● **WORK INSTRUCTIONS**: Scan the entries for the word "computer" and return every line that has it.

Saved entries
* * *
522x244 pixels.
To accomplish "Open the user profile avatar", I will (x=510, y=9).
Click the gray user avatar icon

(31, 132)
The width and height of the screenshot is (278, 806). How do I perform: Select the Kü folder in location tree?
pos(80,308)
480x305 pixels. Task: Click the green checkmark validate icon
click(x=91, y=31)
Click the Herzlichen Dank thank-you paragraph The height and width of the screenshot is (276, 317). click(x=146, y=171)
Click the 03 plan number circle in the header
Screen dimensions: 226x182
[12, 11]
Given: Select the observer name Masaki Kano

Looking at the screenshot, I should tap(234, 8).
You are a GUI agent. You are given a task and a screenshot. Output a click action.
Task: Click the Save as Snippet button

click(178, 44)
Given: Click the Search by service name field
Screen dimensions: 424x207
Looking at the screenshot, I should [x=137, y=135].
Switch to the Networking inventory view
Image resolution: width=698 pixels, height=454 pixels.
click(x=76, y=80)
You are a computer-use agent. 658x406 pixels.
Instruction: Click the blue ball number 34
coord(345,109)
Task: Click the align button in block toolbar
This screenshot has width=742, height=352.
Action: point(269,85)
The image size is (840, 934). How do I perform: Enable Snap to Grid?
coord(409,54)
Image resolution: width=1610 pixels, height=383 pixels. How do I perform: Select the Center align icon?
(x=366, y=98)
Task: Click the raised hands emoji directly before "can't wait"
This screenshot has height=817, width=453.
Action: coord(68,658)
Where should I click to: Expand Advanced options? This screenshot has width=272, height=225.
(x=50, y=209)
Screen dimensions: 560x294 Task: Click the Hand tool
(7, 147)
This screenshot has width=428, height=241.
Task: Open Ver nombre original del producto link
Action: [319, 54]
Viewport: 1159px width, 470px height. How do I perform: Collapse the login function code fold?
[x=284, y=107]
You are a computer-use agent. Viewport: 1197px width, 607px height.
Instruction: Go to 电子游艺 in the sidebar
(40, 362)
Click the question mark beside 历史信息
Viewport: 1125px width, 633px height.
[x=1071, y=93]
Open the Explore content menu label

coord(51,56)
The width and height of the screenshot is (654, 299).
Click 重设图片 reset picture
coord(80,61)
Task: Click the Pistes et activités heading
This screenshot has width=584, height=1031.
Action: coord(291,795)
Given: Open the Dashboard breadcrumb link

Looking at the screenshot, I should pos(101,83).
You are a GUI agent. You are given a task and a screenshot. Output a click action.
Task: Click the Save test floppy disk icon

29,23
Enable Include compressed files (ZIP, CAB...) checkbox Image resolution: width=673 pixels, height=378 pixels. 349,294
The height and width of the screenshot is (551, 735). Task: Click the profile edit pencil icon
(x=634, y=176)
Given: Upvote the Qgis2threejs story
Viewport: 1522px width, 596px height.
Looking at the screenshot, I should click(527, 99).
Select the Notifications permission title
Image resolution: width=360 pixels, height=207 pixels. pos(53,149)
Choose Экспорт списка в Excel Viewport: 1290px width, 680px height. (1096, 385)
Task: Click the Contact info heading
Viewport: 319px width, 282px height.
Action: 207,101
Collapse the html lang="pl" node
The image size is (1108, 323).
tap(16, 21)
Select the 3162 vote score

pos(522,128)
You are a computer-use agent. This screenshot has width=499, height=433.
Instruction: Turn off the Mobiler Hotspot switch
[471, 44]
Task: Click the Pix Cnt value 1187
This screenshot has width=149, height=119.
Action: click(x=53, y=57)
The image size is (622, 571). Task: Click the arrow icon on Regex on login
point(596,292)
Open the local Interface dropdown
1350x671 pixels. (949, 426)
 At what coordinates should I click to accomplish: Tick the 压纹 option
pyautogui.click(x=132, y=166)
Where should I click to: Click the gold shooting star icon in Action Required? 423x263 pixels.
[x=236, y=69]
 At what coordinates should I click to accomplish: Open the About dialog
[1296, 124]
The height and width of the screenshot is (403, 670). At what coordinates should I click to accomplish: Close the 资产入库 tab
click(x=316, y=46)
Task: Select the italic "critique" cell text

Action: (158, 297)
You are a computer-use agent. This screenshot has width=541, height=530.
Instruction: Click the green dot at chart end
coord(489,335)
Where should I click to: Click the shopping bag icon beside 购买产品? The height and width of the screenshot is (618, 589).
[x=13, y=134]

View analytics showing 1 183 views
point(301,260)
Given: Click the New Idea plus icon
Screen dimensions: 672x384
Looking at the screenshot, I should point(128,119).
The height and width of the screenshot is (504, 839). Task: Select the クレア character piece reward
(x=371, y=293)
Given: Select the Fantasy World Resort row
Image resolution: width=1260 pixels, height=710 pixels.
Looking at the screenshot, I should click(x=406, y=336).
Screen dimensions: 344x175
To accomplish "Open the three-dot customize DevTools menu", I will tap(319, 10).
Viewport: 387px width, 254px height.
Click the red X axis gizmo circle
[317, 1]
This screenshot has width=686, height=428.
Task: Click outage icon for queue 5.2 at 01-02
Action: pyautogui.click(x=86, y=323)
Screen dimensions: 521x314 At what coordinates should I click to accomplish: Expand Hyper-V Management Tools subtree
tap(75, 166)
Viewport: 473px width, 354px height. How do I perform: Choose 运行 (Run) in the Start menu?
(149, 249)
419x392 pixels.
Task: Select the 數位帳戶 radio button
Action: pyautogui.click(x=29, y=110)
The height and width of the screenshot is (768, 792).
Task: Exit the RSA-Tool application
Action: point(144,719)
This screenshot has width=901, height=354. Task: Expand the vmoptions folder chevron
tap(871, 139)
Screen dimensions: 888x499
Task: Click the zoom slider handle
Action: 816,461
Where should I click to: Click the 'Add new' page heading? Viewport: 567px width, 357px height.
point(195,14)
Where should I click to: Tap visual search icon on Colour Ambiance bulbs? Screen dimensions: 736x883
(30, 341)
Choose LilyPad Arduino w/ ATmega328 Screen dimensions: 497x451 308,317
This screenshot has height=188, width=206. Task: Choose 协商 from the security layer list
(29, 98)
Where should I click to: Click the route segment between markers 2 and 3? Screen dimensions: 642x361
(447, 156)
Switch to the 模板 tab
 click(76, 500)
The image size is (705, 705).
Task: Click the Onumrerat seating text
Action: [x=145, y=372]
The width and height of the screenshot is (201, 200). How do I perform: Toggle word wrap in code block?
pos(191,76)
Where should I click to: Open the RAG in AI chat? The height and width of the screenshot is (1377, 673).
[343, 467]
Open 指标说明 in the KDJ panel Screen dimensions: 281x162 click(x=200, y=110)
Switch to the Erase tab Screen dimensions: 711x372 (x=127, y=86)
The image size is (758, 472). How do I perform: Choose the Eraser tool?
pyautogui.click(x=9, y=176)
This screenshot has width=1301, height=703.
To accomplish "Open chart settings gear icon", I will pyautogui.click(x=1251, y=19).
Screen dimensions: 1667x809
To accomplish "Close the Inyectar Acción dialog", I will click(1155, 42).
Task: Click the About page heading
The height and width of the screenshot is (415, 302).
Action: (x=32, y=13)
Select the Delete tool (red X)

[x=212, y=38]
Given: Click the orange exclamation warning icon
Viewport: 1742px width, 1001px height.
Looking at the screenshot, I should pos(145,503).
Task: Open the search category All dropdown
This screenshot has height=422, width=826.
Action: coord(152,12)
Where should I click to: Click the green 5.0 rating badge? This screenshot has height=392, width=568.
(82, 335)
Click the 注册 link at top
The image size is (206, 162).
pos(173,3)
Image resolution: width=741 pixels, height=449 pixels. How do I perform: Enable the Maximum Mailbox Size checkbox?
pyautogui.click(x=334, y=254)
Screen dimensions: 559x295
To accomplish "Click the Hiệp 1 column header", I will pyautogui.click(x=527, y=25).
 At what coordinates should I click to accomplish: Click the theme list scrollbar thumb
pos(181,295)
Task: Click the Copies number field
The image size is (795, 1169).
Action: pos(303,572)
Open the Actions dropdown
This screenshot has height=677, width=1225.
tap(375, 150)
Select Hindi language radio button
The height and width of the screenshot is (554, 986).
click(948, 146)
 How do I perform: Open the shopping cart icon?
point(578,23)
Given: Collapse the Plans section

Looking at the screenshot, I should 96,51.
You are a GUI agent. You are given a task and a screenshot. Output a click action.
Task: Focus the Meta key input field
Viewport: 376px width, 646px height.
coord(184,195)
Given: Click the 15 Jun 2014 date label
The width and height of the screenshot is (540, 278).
* * *
● **EXPECTED OUTPUT**:
You are a computer-use agent. 658x406 pixels.
You are a computer-use agent. Viewport: 1197px width, 607px height.
You are a computer-use agent. This screenshot has width=499, height=433.
You are a computer-use agent. This screenshot has width=541, height=530.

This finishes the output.